The universal forwarder in our setup is forwarding data to a single indexer and the max KBps is set to the default value of 256KBps in the limits.conf.
I have generated a graph with the following search:
index=_internal group="tcpin_connections" | timechart span=30m avg(tcp_KBps)
which shows Average TCP KB per second per forwarder.
The graph shows the same pattern every day. The average KBps gradually reaches anywhere between 430KBps to 660KBps and then suddenly drops to 250KBps and stays at this for several hours and then gradually drops. This is repeated every day.
During these times there is a delay in the log files appearing in Splunk which means are alerting and reports are off. This delay happens the whole time the KBps rate is at 250KBps and the delay only stops after the KBps starts to drop (when the amount of events per second in the logs drop).
So going back to my original question I want to know why the KBps can go as high 660KBps (but not every time most of the time lower) and then suddenly drops.
Does Splunk allow for bursts of data for a short period of time and then start to throttle to the max KBps set in the limits.conf once the KBps has been too high for too long.
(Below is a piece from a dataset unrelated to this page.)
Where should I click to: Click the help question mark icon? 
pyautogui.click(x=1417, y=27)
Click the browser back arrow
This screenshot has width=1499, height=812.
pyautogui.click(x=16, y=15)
Yes, the process for measuring Splunk Enterprise forwarding thruput is a send > check numbers > limit > repeat. Obviously I'm not a dev! This results in spikes of data. More detail than that on the process would have to come through support. In any case, reducing the persistent queue on the outputs.conf to something much smaller (~128k) was offered as a way to flatten the peaks, as there was less data queued to send. Play with that on a select group of forwarders and check the results.
The persistent queue explains why the logs experience delay because the logs are being queued and it takes several hours for the queue to processed and for the lie data to be streamed again.
What it doesn't explain is why the KBps of the forwarder goes up to around 4000KBps to 600KBps for a few hours and then drops to 250KBps.